UPDATE on the Unique Key Model
After data is written into Doris, the business often needs to modify existing data: order statuses change, ETL jobs need to backfill certain fields, or some historical records are found to be incorrect and need to be fixed. For these needs, Doris provides the standard UPDATE statement on the Unique Key model, supporting condition-based row-level data updates.
This document describes the applicable scenarios, basic principles, and typical usage of the UPDATE command in Doris. Note: the UPDATE command applies only to tables that use the Unique data model.
Applicable scenarios
The UPDATE command primarily targets the following two typical scenarios:
| Scenario type | Description | Frequency recommendation |
|---|---|---|
| Small-scope update | Fix wrong fields in a small number of records, or update the status of a small number of records (such as order status changes). | Frequency similar to INSERT. |
| ETL batch processing | Bulk-update a certain field, common in ETL processing scenarios where some columns need to be backfilled or recomputed. | Suitable only for low-frequency calls. |
Basic principles
The execution flow of the UPDATE command is as follows:
- Use the query engine's own
WHEREfiltering logic to select the rows that need to be updated from the target table. - Modify the target columns of these rows in memory.

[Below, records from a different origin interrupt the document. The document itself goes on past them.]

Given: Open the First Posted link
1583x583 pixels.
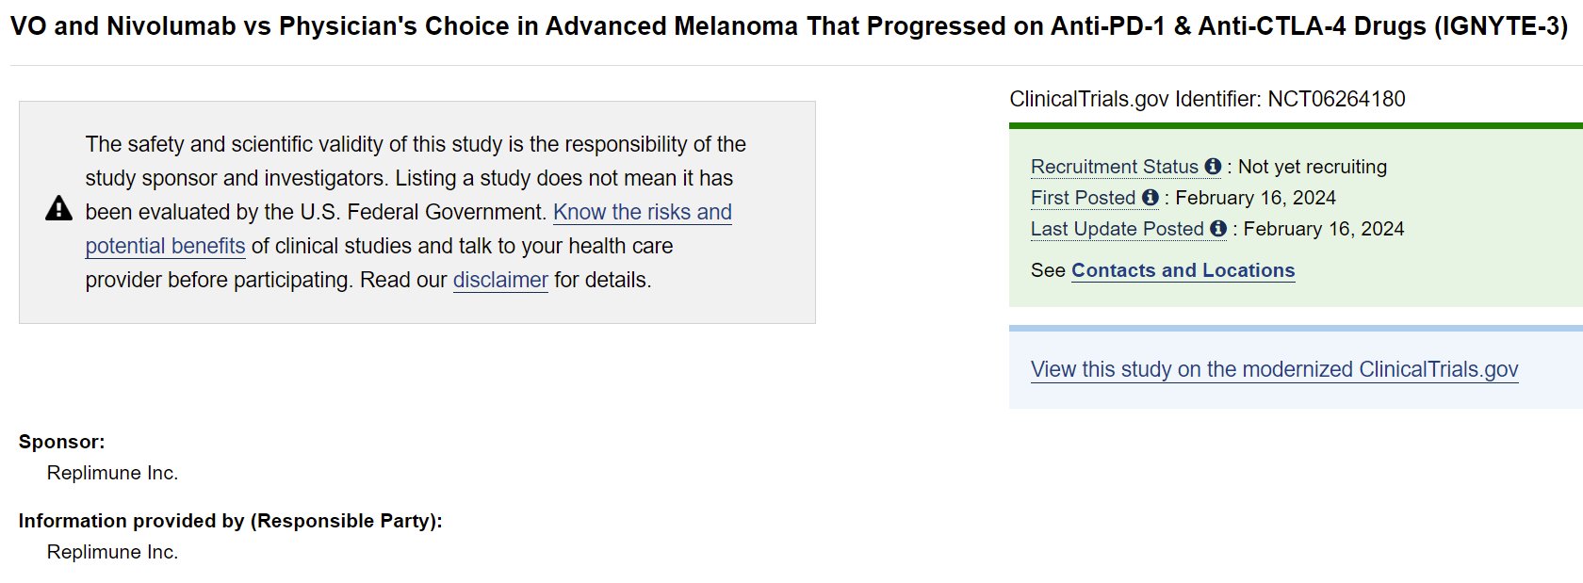Looking at the screenshot, I should click(x=1084, y=198).
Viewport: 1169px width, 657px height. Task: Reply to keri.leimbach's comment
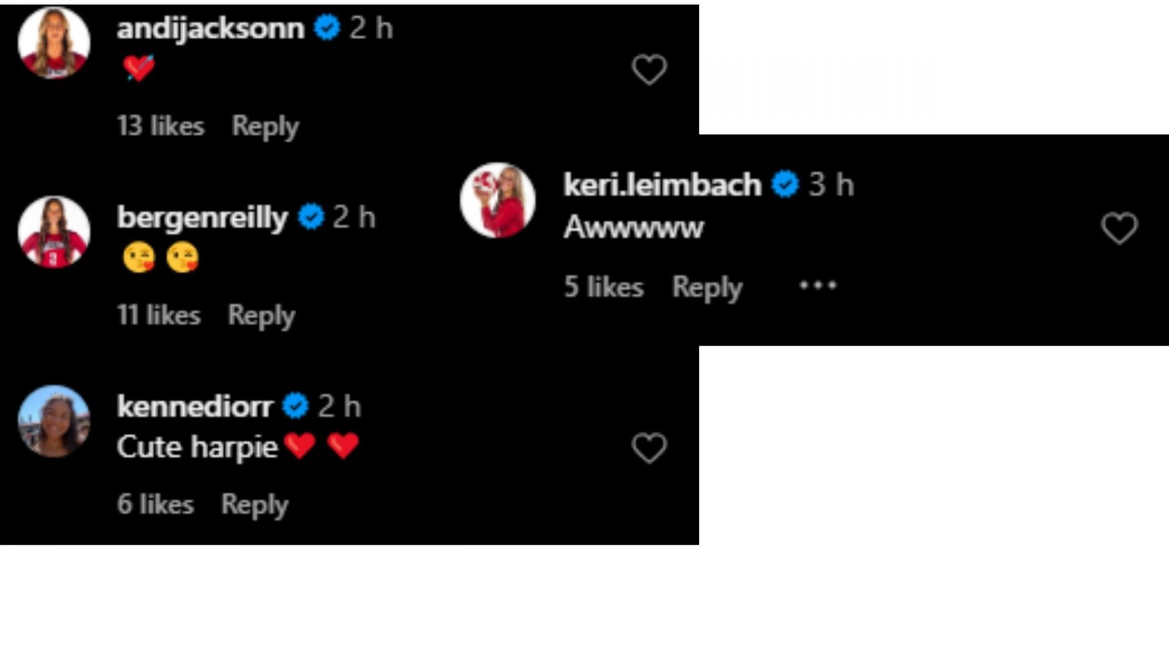pos(706,287)
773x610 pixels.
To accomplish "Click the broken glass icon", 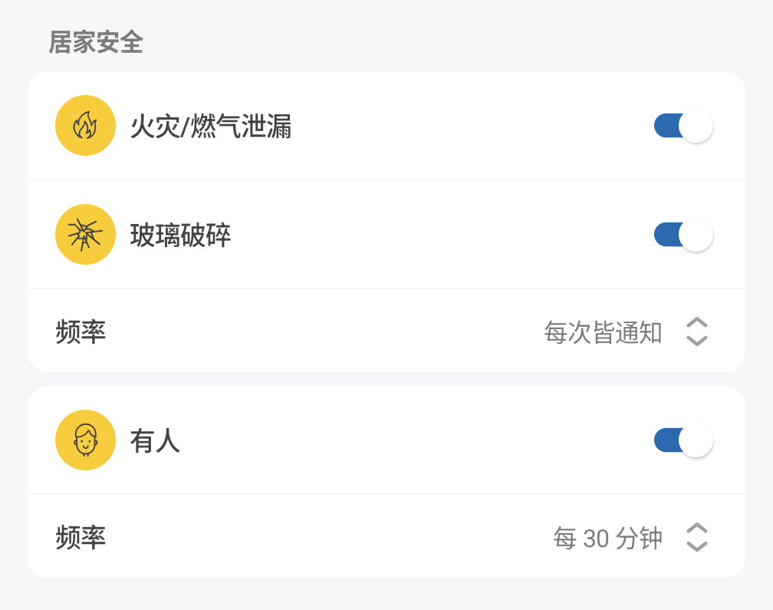I will click(x=85, y=234).

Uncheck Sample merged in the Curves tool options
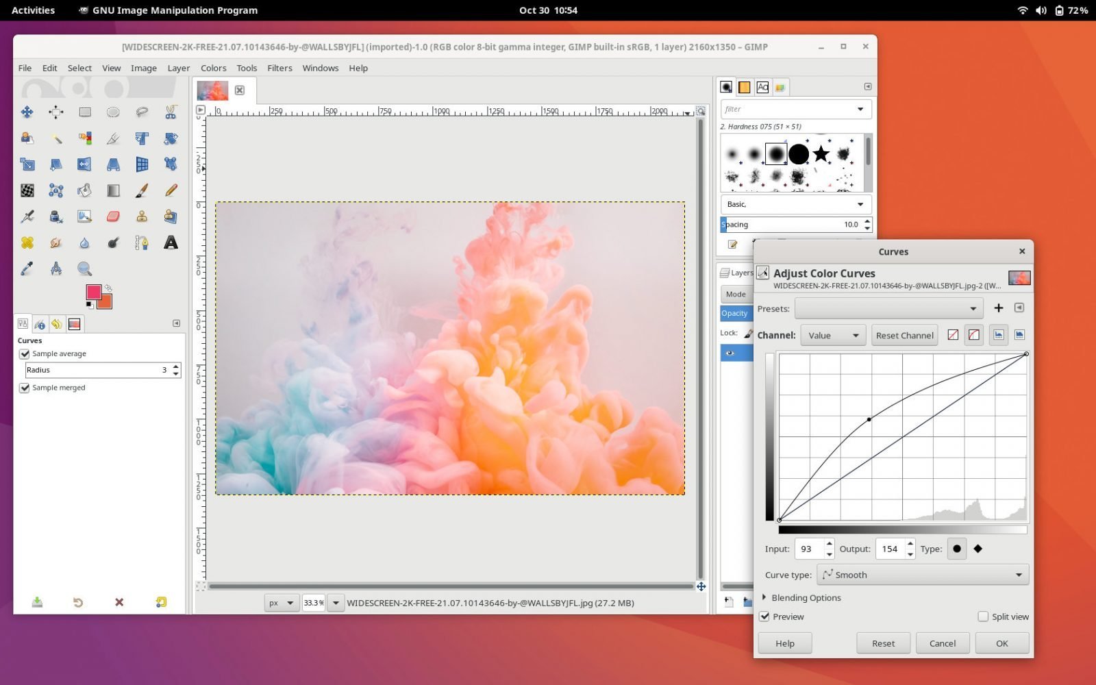click(25, 387)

- Use the Unique model's mechanism of "new data on Value columns replacing old data" to reinsert the changed rows into the table, achieving row-level updates.
Synchronous execution
UPDATE is a synchronous statement in Doris: when the UPDATE statement returns successfully, the update is complete and the new data is immediately visible.
Performance characteristics
The performance of the UPDATE statement mainly depends on two factors:
-
Number of rows to be updated: the more rows to be updated, the slower the
UPDATEstatement runs.- Small-scope updates: Doris supports a frequency similar to
INSERT INTO. - Large-scope updates: a single
UPDATEtakes a long time and is suitable only for low-frequency calls.

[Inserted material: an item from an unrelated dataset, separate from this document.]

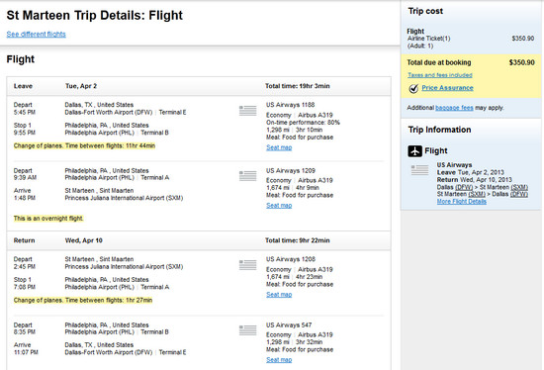
Task: Click SXM link in Dallas to St Marteen line
Action: 519,187
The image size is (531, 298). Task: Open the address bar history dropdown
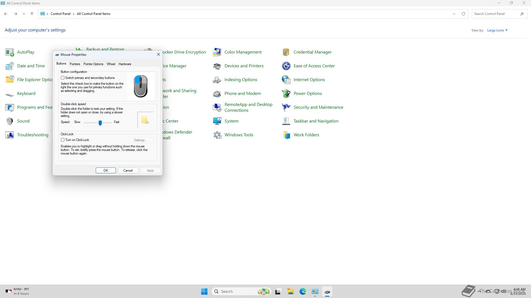(454, 14)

- Small-scope updates: Doris supports a frequency similar to
-
Retrieval efficiency of the query condition: the
UPDATEimplementation first reads the rows that match the query condition, so the more efficient the query condition retrieval, the faster theUPDATE.- Recommended: have the condition columns hit indexes when possible, or be usable for partition or bucket pruning, to avoid full table scans.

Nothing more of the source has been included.